**Goal of the exercise**
Summarize the text below about John Barth in two sentences.

**Excerpt to read**
__________________________________________________

Thursday, December 08, 2005

The Friday Book

John Barth

This isn’t a confession. I’m not ashamed to say that I’m no John Barth fan—generally speaking, that is. My distaste goes back to early adolescence when my dad tried to get me to read Giles, Goat Boy, a novel, if you don’t know, that’s just entirely too heady for most fourteen- or fifteen-year-olds, even me at the time (I was pretty strange). In college I was intrigued with “Welcome to the Funhouse,” the story, not the collection. I have found Barth’s fiction writing generally verbose, purposely hard to understand. Like Pynchon’s, it’s self-conscious, experimental, story-for-the-sake-of-story, showing off. Fiction like that always gives me a terrible image of the author writing the original prose, like he was practically masturbating words onto the page at the typewriter, saying “look, aren’t I clever?”

There, now. I think I’ve made my point.

__________________________________________________

**Supplied information**

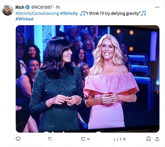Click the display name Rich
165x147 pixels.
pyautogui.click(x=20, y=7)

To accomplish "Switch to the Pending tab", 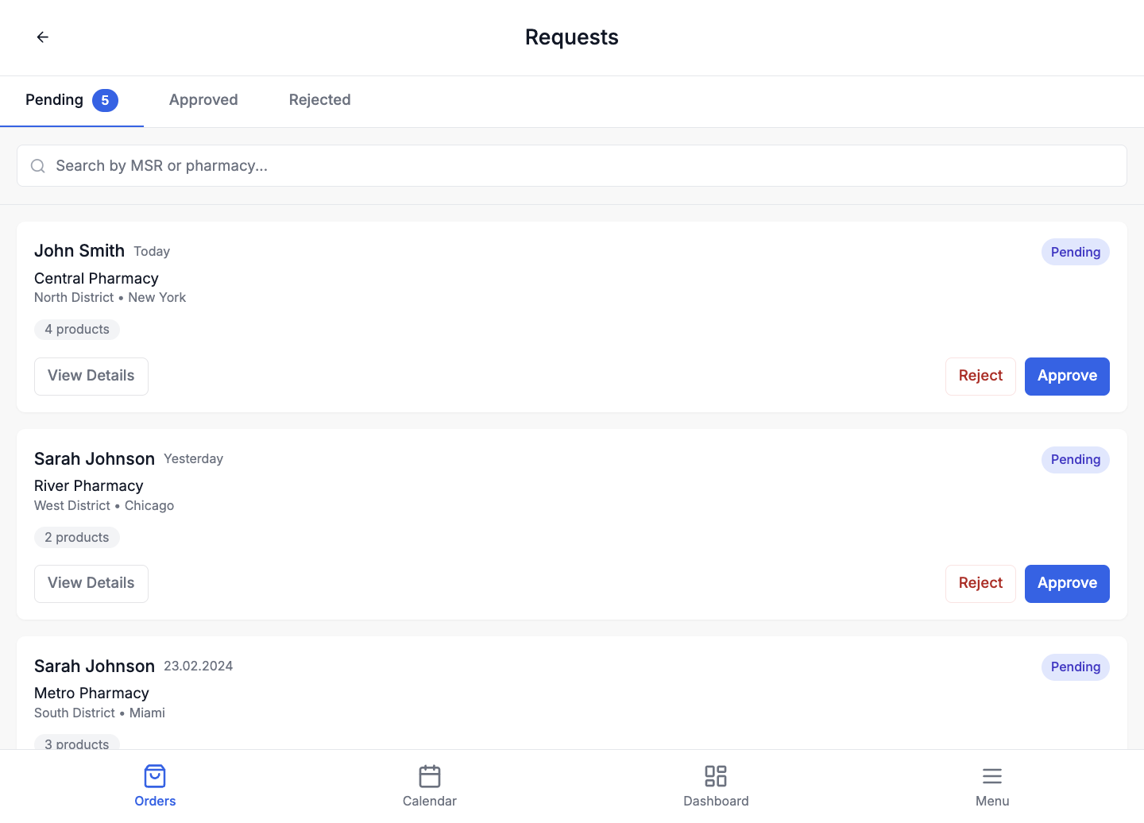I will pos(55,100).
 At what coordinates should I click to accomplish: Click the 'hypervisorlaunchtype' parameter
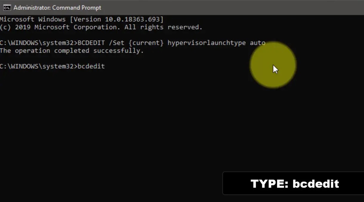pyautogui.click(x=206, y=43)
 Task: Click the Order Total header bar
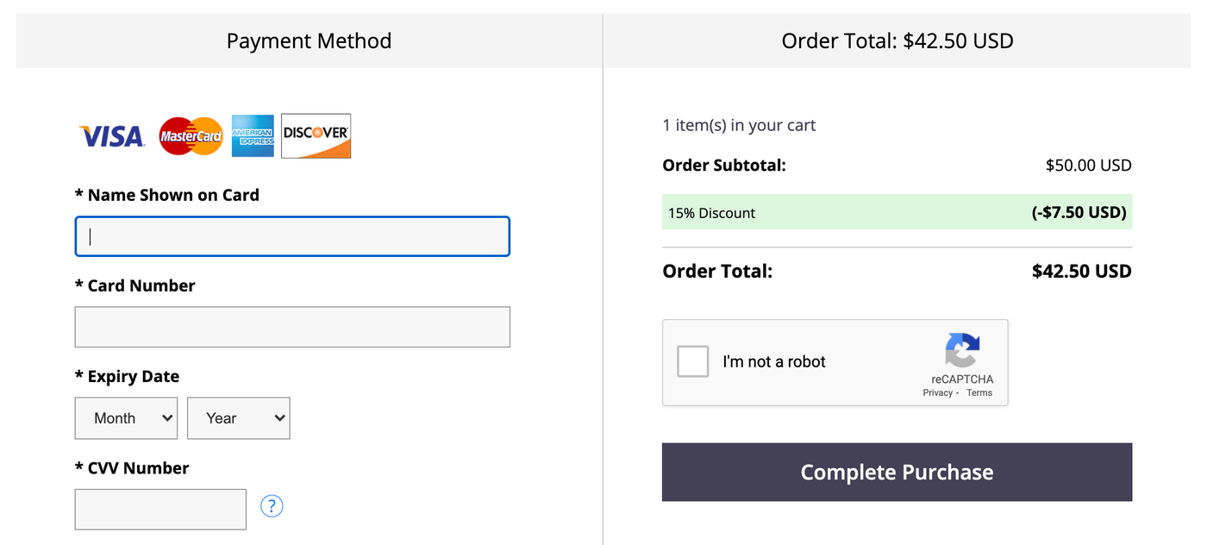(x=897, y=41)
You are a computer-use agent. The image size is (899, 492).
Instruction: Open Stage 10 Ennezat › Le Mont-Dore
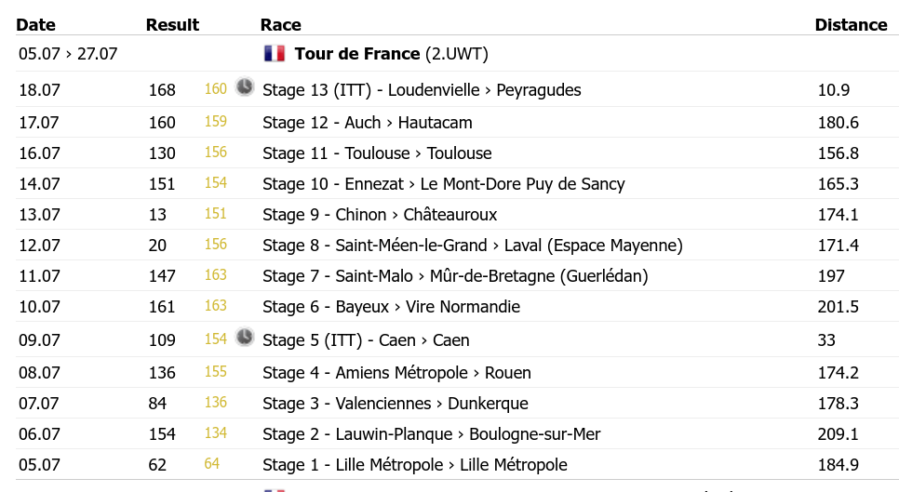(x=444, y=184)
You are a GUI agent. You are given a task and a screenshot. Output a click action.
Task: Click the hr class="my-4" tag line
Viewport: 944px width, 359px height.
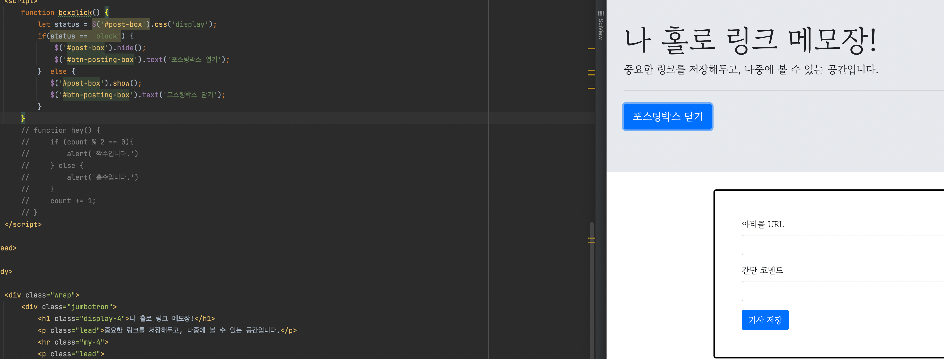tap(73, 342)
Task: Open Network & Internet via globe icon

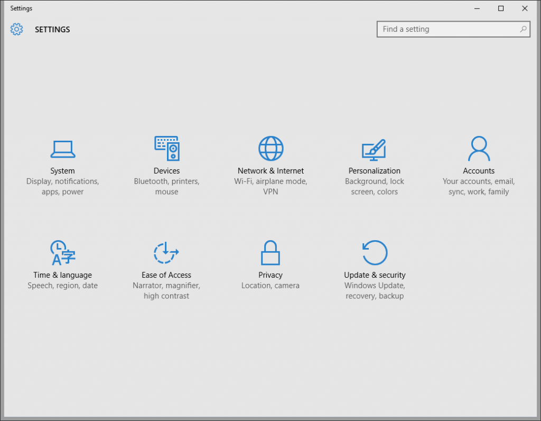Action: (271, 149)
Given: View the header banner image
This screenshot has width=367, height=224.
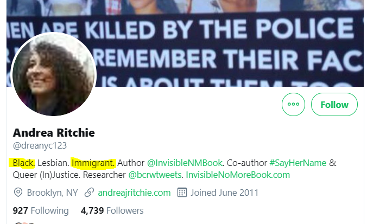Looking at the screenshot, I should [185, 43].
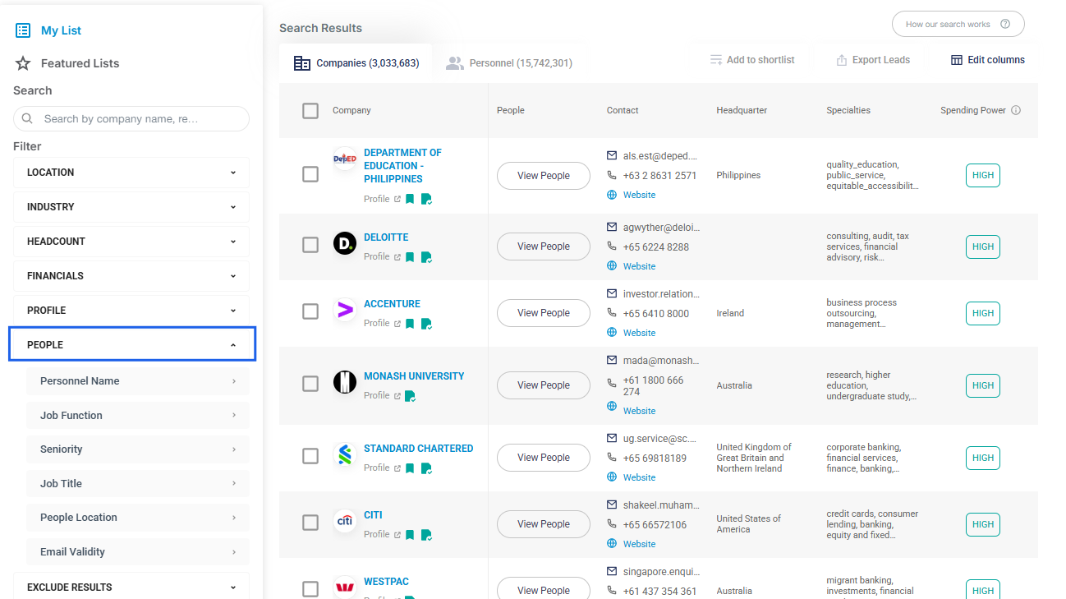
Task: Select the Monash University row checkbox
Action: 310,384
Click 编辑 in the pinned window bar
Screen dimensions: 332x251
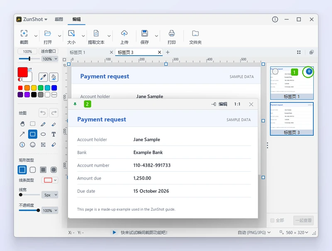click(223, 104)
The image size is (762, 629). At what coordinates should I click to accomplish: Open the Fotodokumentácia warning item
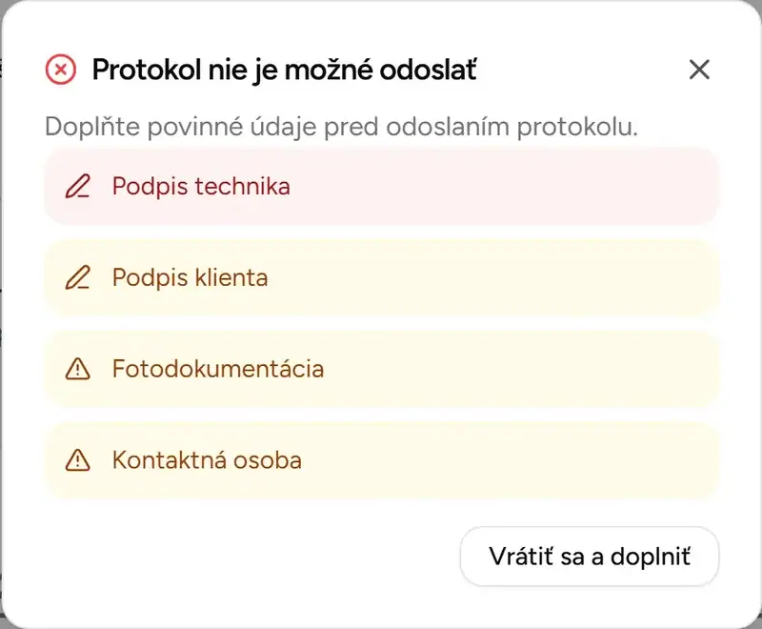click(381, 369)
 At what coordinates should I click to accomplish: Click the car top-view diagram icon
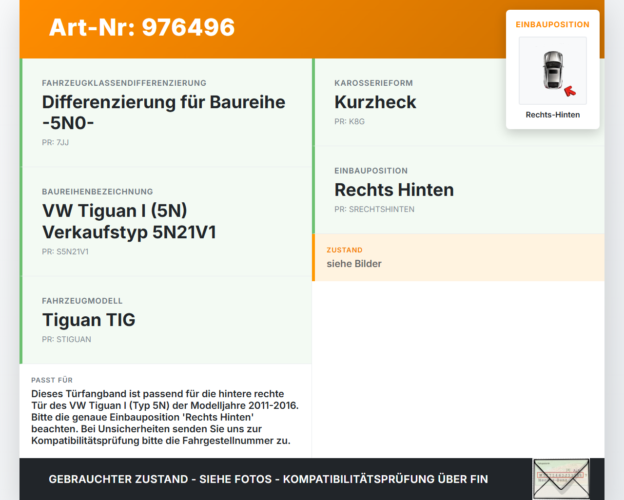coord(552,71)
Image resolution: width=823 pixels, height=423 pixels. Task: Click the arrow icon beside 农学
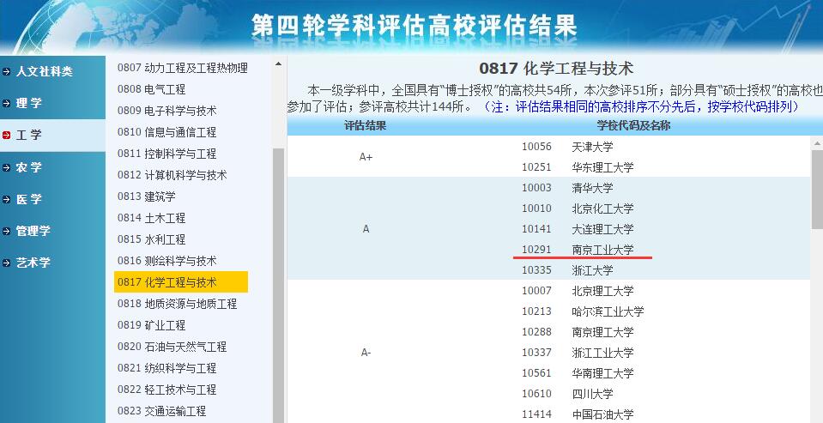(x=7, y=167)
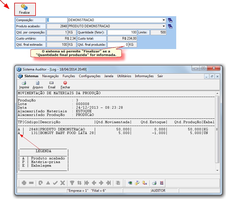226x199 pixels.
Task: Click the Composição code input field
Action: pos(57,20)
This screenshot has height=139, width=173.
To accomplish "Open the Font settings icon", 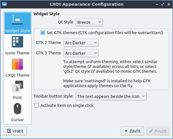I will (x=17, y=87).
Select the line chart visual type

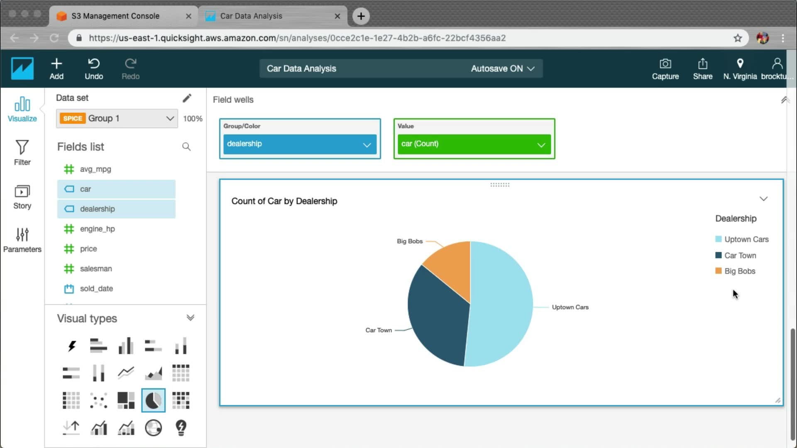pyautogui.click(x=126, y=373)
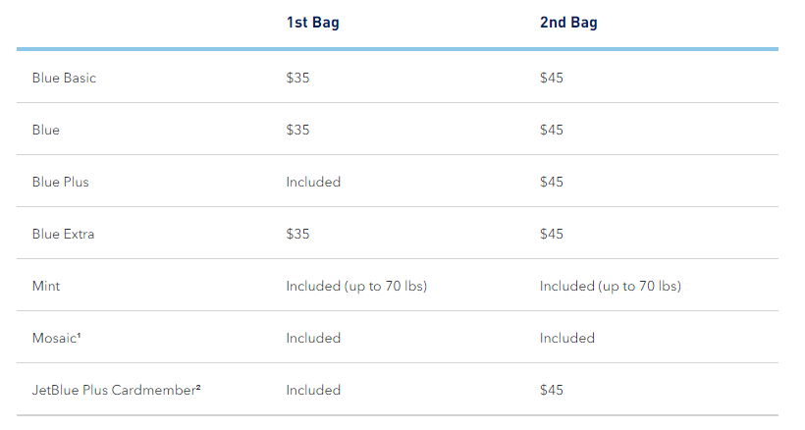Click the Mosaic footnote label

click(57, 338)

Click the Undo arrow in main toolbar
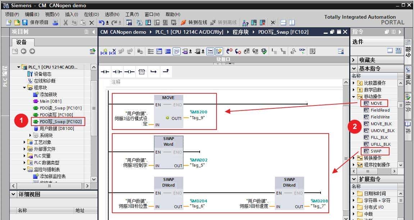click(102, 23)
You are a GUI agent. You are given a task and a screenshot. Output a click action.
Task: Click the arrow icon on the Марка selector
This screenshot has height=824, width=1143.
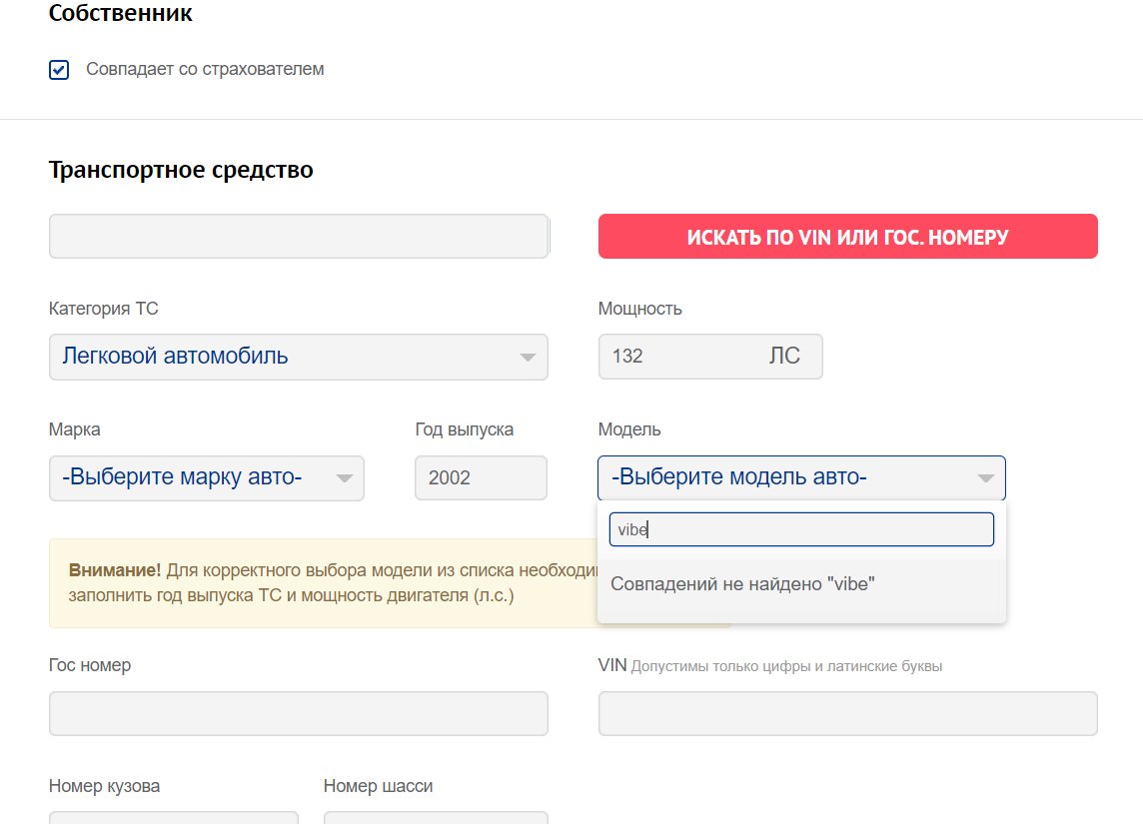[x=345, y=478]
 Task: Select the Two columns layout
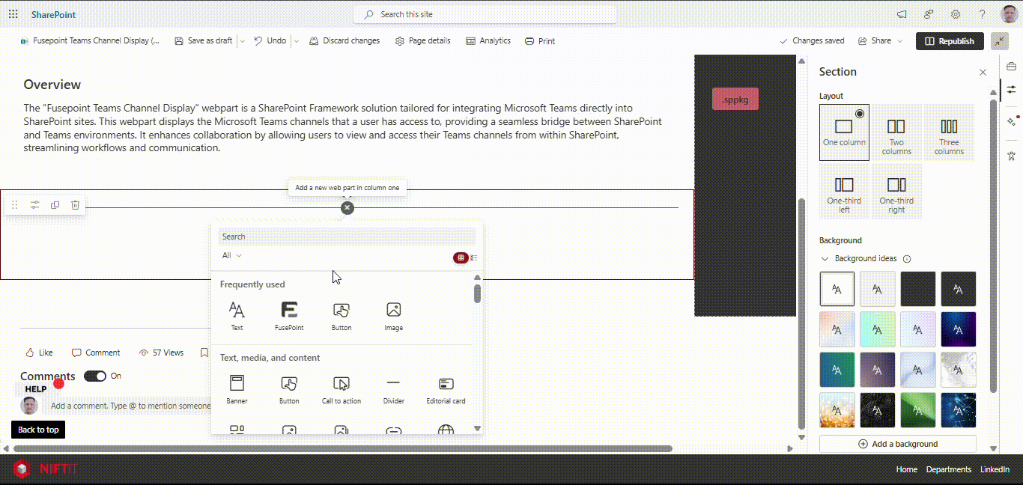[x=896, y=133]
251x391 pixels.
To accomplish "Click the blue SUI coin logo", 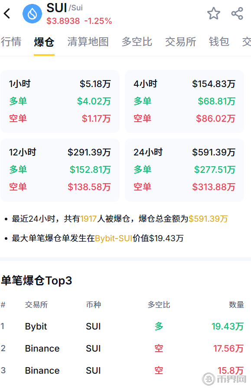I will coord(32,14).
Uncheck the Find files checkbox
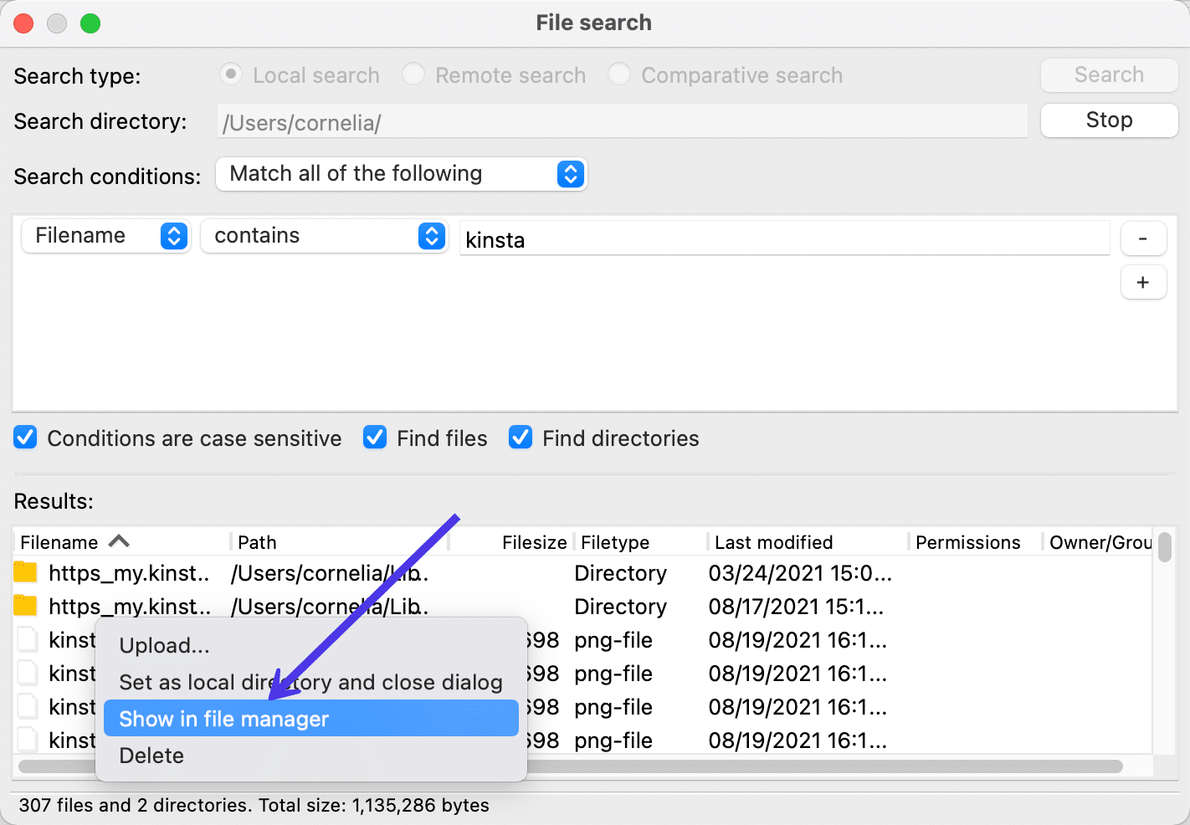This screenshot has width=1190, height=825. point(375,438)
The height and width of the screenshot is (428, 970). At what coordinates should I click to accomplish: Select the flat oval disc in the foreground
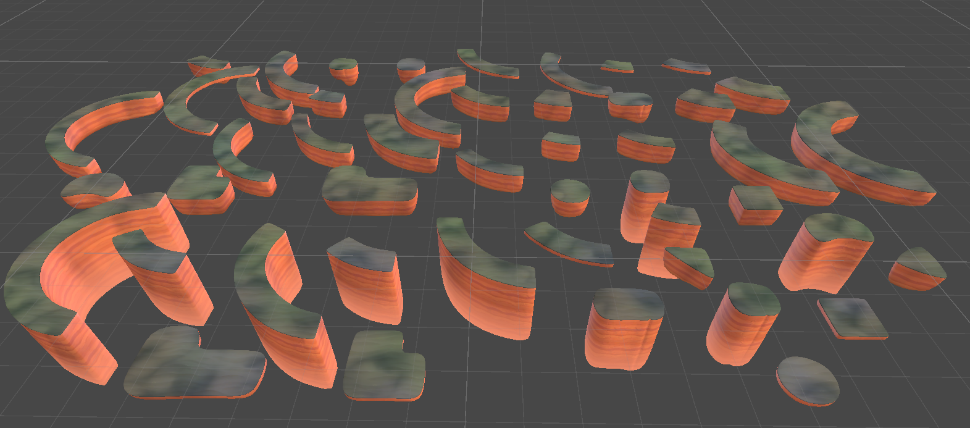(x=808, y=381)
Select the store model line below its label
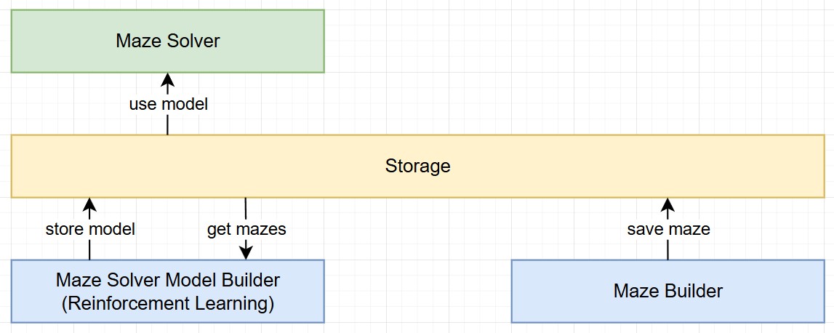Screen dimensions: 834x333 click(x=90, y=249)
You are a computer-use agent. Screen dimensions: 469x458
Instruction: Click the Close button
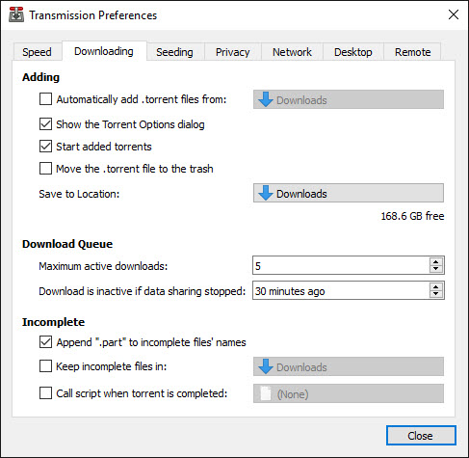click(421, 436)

__________________________________________________

**Response to this task**
The writer is not a John Barth fan, a dislike that goes back to early adolescence, when their dad tried to get them to read Giles, Goat Boy, a novel too heady for most fourteen- or fifteen-year-olds. Although intrigued in college by the story "Welcome to the Funhouse," the writer finds Barth's fiction, like Pynchon's, verbose, purposely hard to understand, self-conscious, experimental and showing off.